Bedsores, also called pressure sores, are injuries that develop over several days, weeks, or months after prolonged pressure on the skin. You may see these types of sores in bedridden patients.
MedicineNet, a medical website that provides detailed information about diseases, conditions, medications and general health, says there is no single method to get rid of bedsores. In fact, it involves a combination of treatments.
First, it is important to removing pressure on the affected part by changing the sides or position frequently. “The patient should be encouraged to walk daily,” write MedicineNet. “If they are bedridden, a wheelchair can be used to move them around. They should avoid using doughnut cushions. Instead, using cushions or a special mattress will help relieve pressure.”
Second, it is imperative to keep the wound as clean as possible. MedicineNet says, “Cleaning the wound daily with sterile saline water and/or povidone-iodine solution helps prevent the development of bedsores.”

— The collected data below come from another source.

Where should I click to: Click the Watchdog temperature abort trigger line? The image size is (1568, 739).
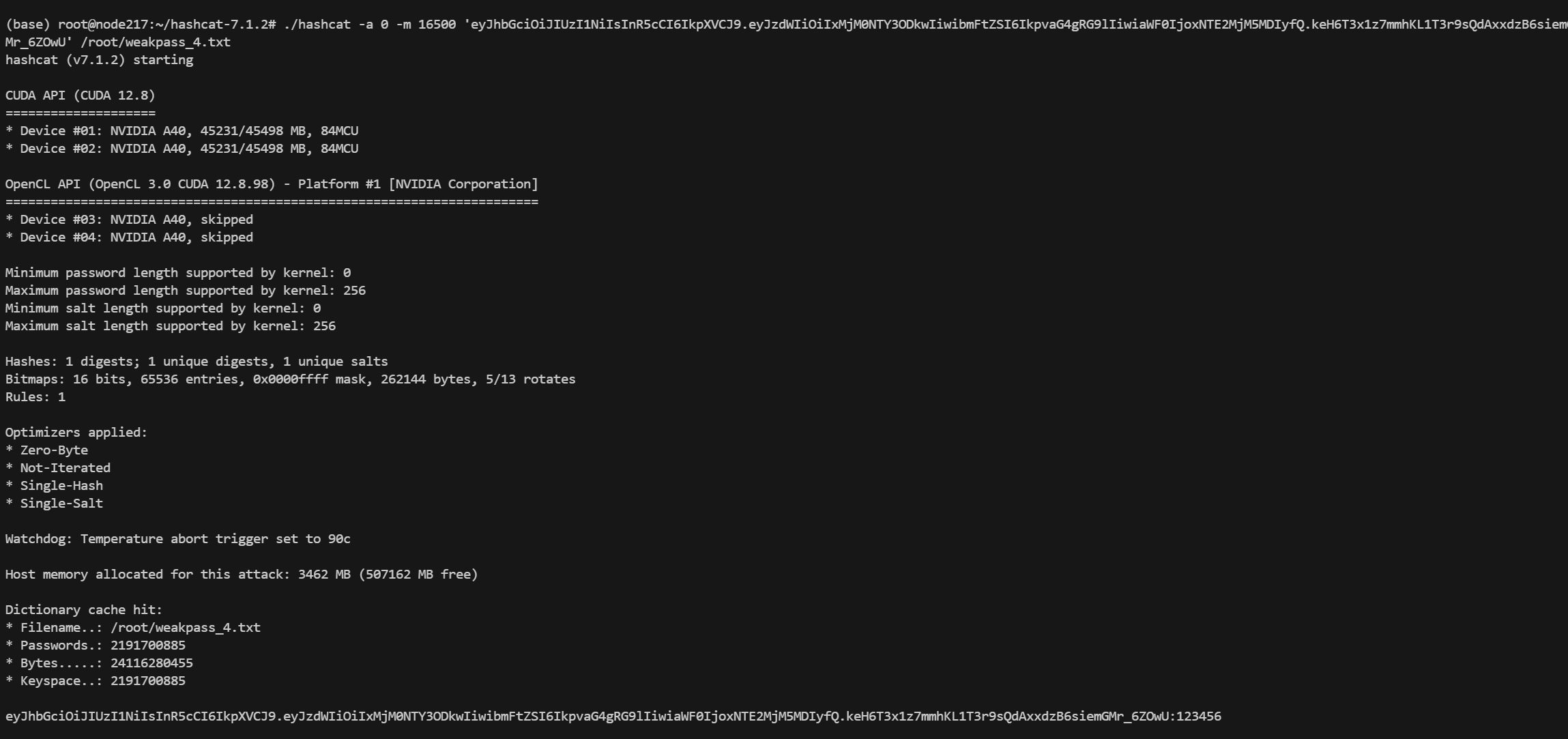tap(177, 539)
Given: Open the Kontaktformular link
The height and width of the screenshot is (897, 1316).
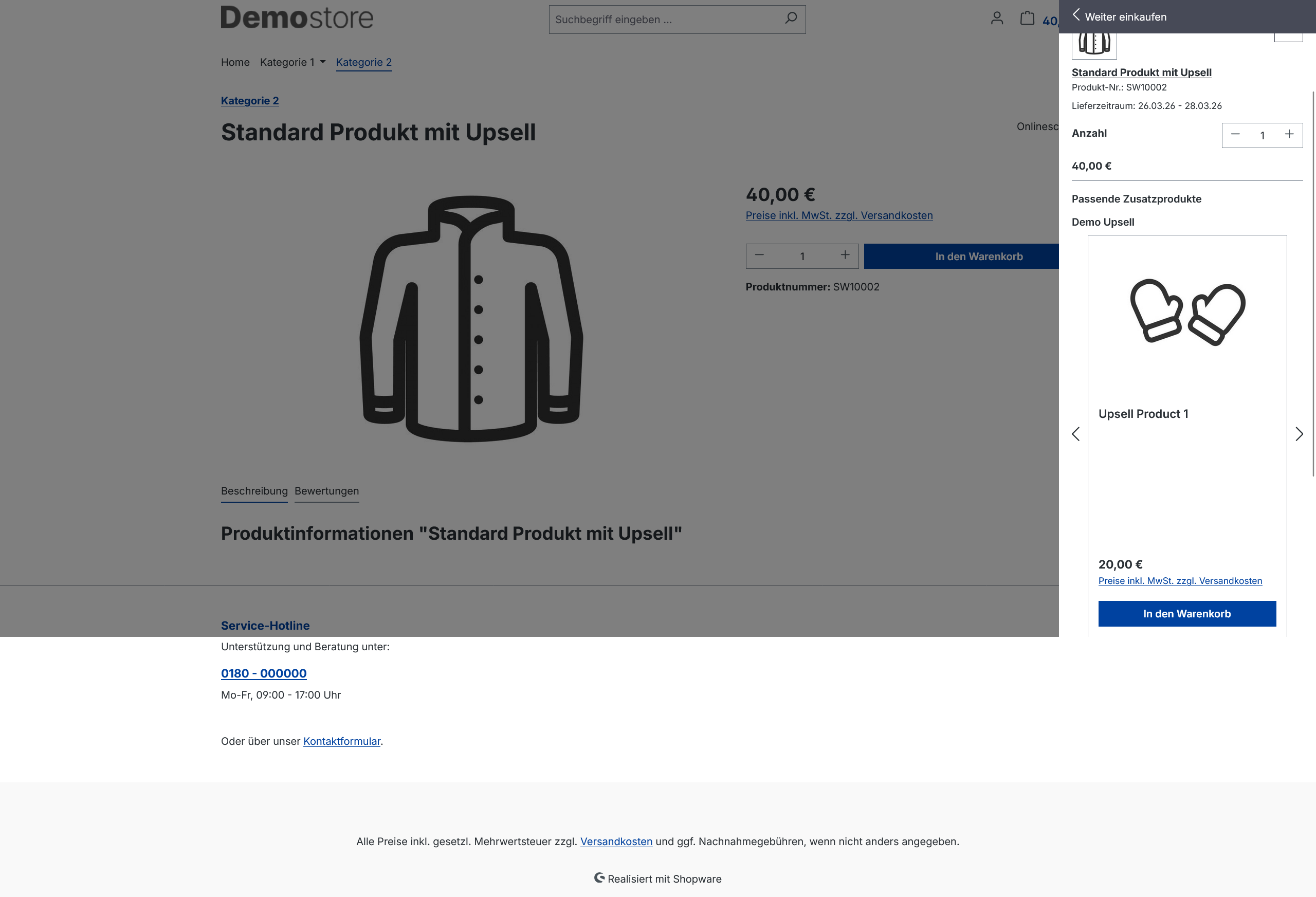Looking at the screenshot, I should point(341,741).
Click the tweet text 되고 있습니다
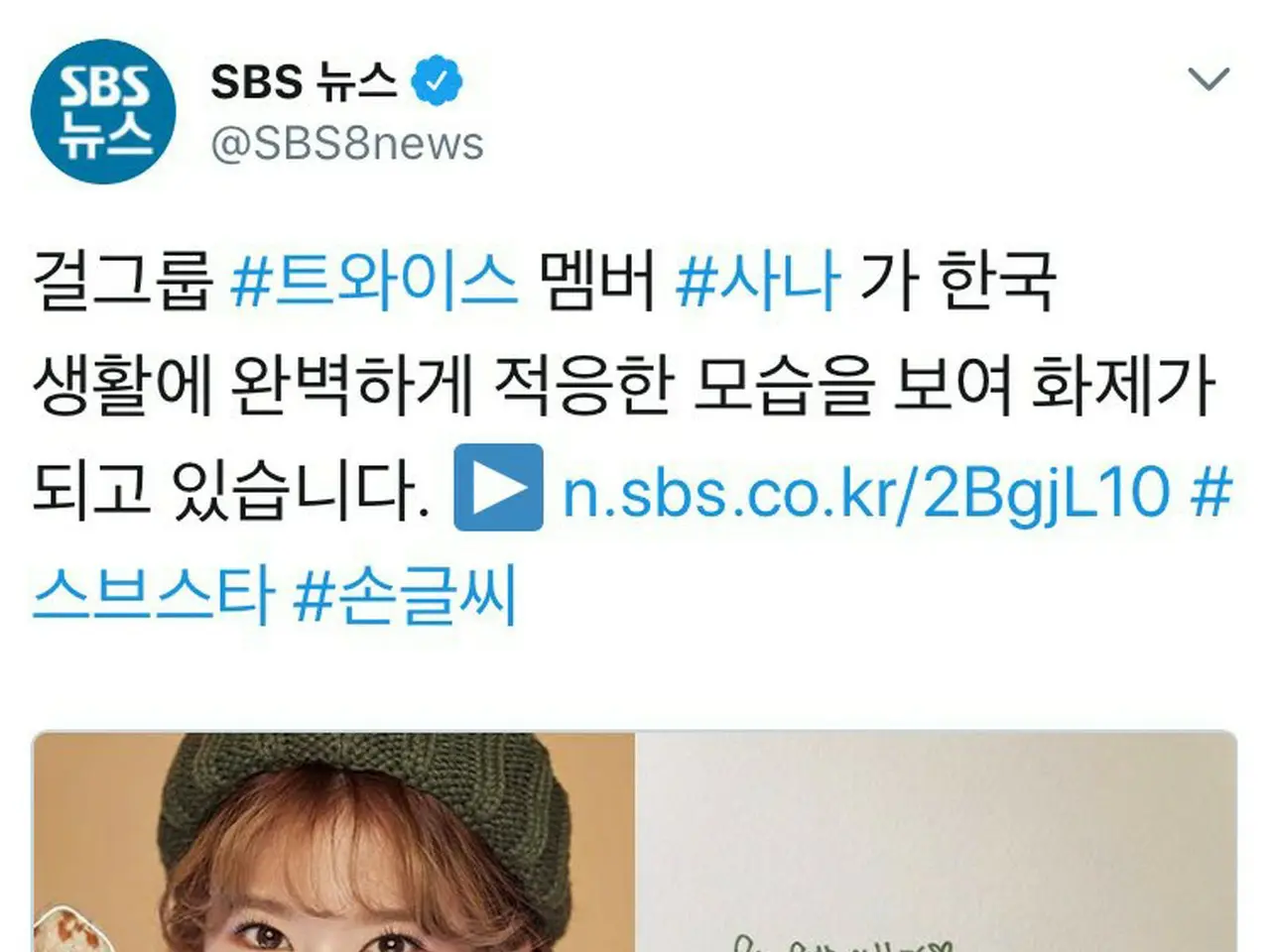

It also recommends performing debridement and dressing the wound regularly under the supervision of a doctor.
Furthermore, MedicineNet advises following a healthy diet and taking antibiotics if there is an infection.

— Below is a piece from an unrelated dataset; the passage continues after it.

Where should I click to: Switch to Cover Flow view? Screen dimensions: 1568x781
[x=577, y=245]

The dedicated medical website also recommends using negative pressure wound therapy (NPWT), platelet-derived growth factors, such as Regranex (becaplermin), leech therapy, and skin grafting in severe cases.
It says people with diabetes, anemia, or any other medical conditions that cause pressure sore should undergo concomitant treatment of their underlying problems.

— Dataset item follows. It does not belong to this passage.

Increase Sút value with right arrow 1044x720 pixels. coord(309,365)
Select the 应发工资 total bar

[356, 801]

More importantly, MedicineNet recommends using home remedies, such as applying aloe vera gel.
Pressure sores often develop on skin that covers bony areas of the body, according to the health info website. So, the patient’s heels, ankles, hips, and tailbone must be inspected daily. If left untreated, bedsores can give rise to complications such as cellulitis, sepsis, bone and joint infections, and even cancer in some cases.